McGraw-Hill had been working with ALEKS in higher ed for a decade, and had watched the company ramp up its focus on its research-based, A.I. student analytics tools. Not long after, it bought another old hand in the education publishing world (and math particularly), Key Curriculum, which has become known over the decades as a maker of math instructional materials and products. More recently, Key Curriculum’s print publishing side had begun to struggle mightily, and it decided to pivot to focus on its courseware and teacher training technology, etc.

Because McGraw-Hill has a big footprint in K-12 and in STEM within primary ed, both were eager to join up rather than continue slogging it out. Together, so we can imagine the thinking goes, McGraw-Hill’s new tech suite for K-12 and STEM will be that much stronger with the addition of better artificial intelligence and adaptive learning tech.
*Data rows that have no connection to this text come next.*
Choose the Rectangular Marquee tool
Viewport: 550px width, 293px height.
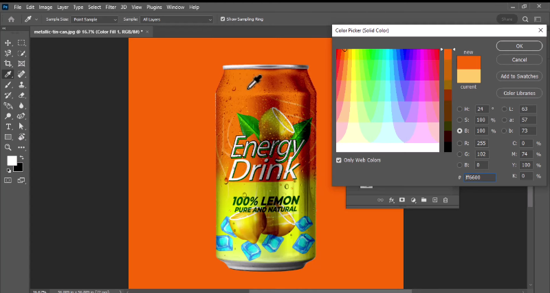(x=21, y=43)
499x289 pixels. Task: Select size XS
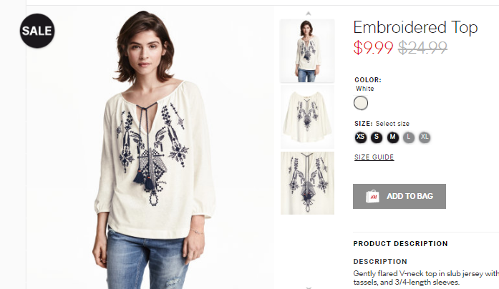(361, 137)
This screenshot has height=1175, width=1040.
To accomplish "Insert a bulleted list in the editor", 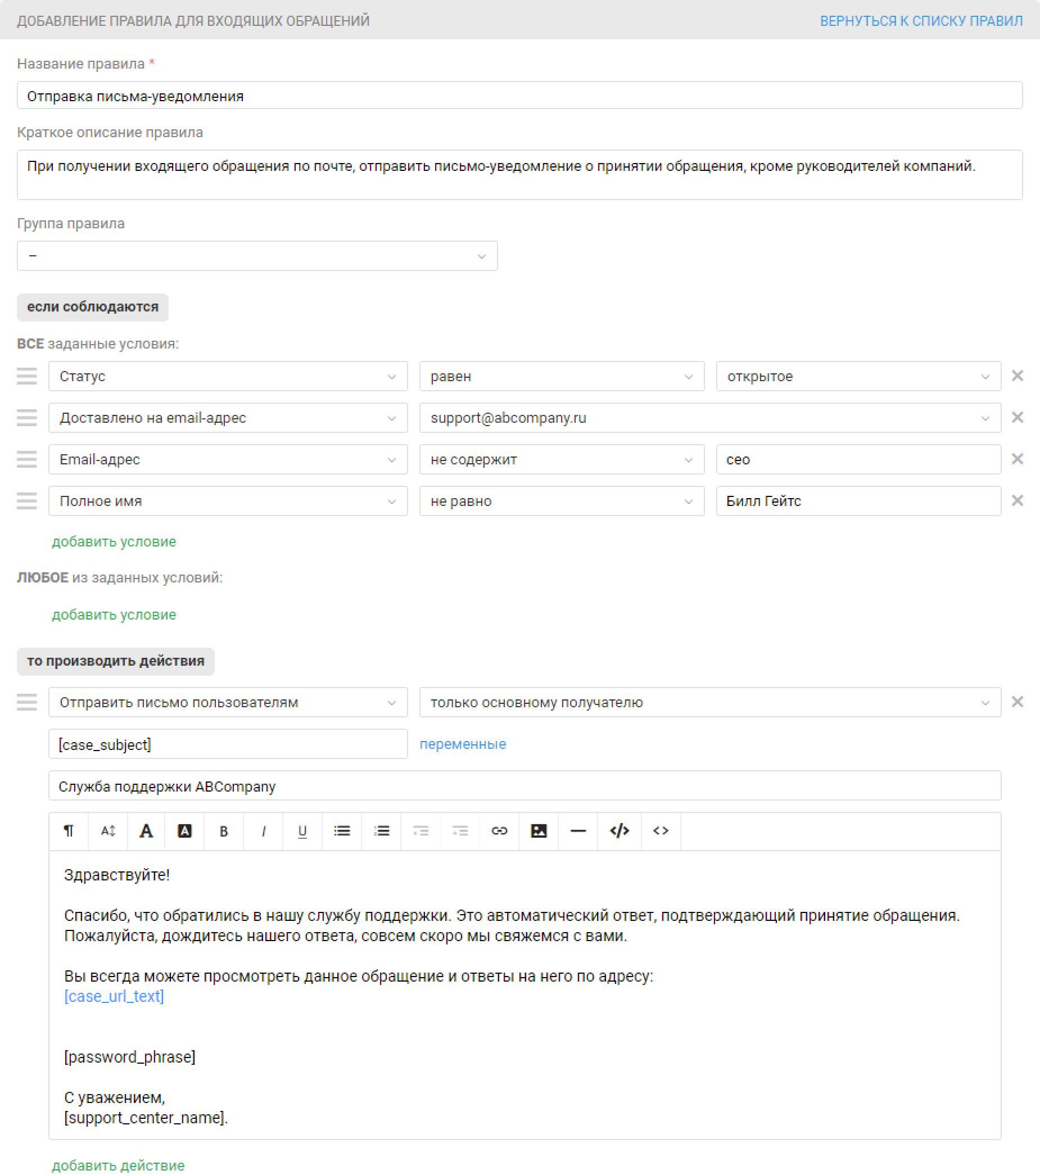I will click(342, 831).
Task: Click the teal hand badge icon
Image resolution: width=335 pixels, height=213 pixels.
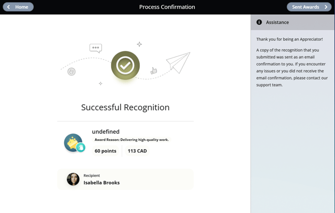Action: pos(81,147)
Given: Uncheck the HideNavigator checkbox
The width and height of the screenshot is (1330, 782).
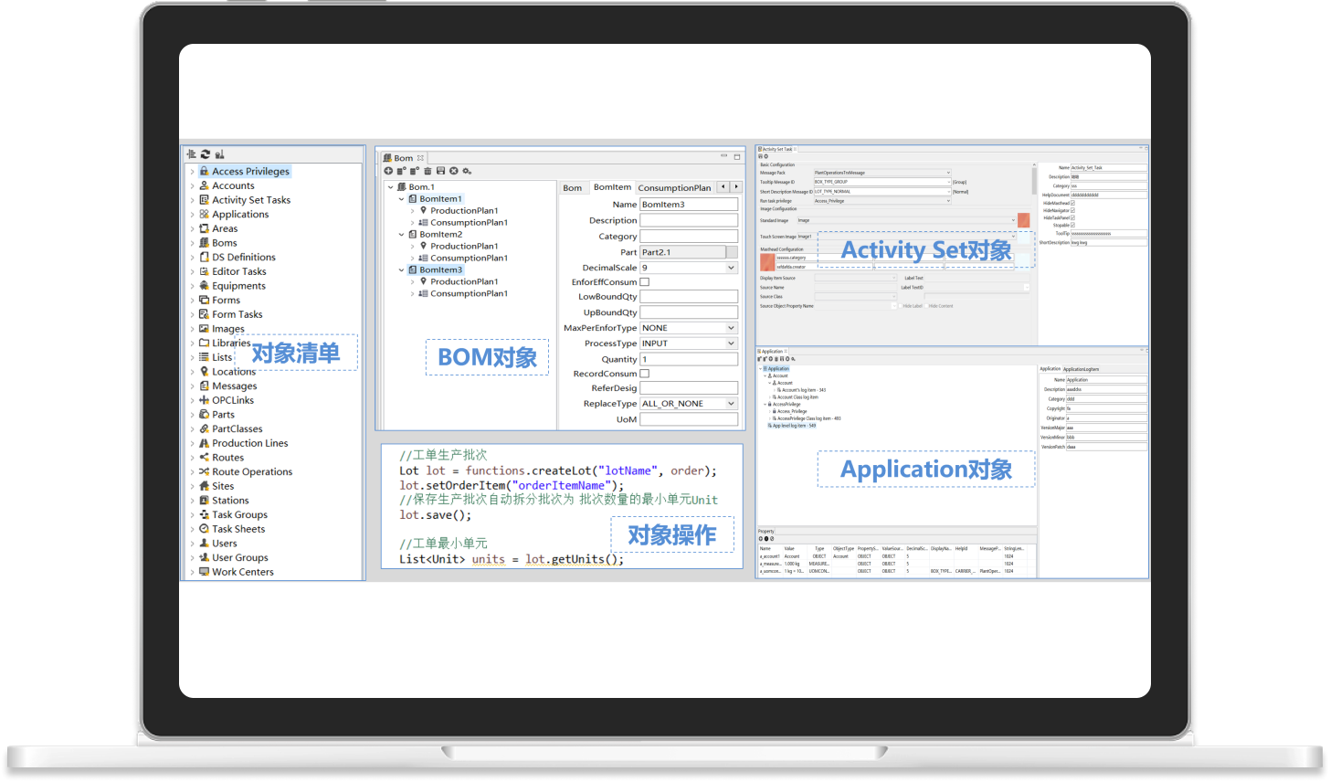Looking at the screenshot, I should pos(1072,210).
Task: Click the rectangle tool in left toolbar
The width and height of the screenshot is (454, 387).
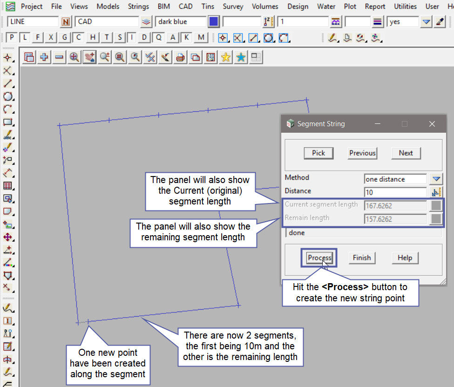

That was further made clear when the company bought a 20 percent stake in Area9, the Danish makers of the adaptive learning technology behind LearnSmart, McGraw-Hill’s adaptive learning systems that now have over three million users.

Next, it bought Engrade, giving it access to the startup’s data unifying tools, which it can then use to add more substance and functionality to its digital products. Just two days after buying Engrade, McGraw-Hill bought the remaining 80 percent of Area9.

What do you notice? Nary a publishing startup in sight. Instead, McGraw-Hill is buying up technology companies so that it can transform itself from a textbook publishing company into an educational technology services provider. Whether one considers this akin to the auto industry’s painful shift to a maker of more fuel-efficient, environmentally friendly cars or a painful Frankenstein-ing (or both), we’re watching nearly every publisher do it. See it reflected in the recent announcement from Flatworld Knowledge, one of the pioneers in free, open textbooks.

They all couch these moves in fluffier language, but it’s happening across the board — it’s even some of the original textbook platforms, like Chegg. Once the online textbook and eBook rental hub, all Chegg wants to be now is the OS for students — or an academic services hub, in its PR shrink talk.

It’s fascinating to watch the big textbook publishers try to become SaaS companies. In some cases, it’s going to work, and in others it’s going to look more like Mary Shelley’s monster.

For McGraw-Hill, it got another great platform and suite of technologies in Engrade. Now it’s a matter of seeing what it can do with it, and its other tech toys.